Nach einem kritischen Zeitungsinterview wurde die frühere Skirennläuferin Alexandra Meissnitzer vom großen FIS-Kongress in Belgrad ausgeladen.
Die FIS ist der Welt-Skiverband. Dort wird gerade über die Zukunft entschieden: Am Donnerstag in Belgrad wird gewählt, ob Präsident Johan Eliasch im Amt bleibt. Kurz davor hat die Salzburger Ex-Rennläuferin Alexandra Meissnitzer den Verband in einem Interview kritisiert. Sie sagte, die Glaubwürdigkeit der gesamten Organisation habe in den letzten Wochen gelitten. Auch sprach sie von einem großen Vertrauensverlust und wenig Transparenz bei einer möglichen Wiederwahl von Eliasch.

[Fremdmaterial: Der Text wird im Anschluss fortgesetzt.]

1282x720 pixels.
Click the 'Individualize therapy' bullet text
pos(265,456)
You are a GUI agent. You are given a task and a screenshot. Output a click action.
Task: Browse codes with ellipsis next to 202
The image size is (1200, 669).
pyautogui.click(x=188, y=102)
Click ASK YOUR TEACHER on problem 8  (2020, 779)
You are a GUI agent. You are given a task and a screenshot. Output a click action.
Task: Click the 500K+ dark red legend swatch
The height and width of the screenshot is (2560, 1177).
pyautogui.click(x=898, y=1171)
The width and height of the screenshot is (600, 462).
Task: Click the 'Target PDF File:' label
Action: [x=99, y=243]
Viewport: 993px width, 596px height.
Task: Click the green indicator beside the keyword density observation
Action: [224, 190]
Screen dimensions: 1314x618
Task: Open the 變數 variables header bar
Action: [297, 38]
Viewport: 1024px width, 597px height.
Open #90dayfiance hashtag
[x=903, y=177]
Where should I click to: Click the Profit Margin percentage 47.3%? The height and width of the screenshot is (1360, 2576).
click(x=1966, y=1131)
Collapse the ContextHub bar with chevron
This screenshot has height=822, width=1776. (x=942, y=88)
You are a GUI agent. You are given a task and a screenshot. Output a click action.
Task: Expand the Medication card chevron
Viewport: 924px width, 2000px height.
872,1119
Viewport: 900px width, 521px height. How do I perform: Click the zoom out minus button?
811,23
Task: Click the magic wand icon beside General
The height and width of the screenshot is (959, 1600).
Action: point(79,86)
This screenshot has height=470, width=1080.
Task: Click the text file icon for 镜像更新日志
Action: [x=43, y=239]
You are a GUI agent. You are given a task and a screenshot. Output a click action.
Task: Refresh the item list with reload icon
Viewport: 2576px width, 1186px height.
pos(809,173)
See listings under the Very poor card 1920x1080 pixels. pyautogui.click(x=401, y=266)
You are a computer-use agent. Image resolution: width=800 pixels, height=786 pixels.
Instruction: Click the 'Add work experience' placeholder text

Noch in der Nacht, als das Interview veröffentlicht wurde, kam die Nachricht: Die FIS hat Meissnitzer gebeten, nicht zum Kongress zu kommen. Ein schriftliches Schreiben wurde ihr geschickt, das derzeit geprüft wird. Meissnitzer bestätigte die Ausladung, möchte sich aber vorerst nicht weiter dazu äußern. Sie erhält rechtliche Unterstützung aus dem Umfeld des Österreichischen Skiverbandes.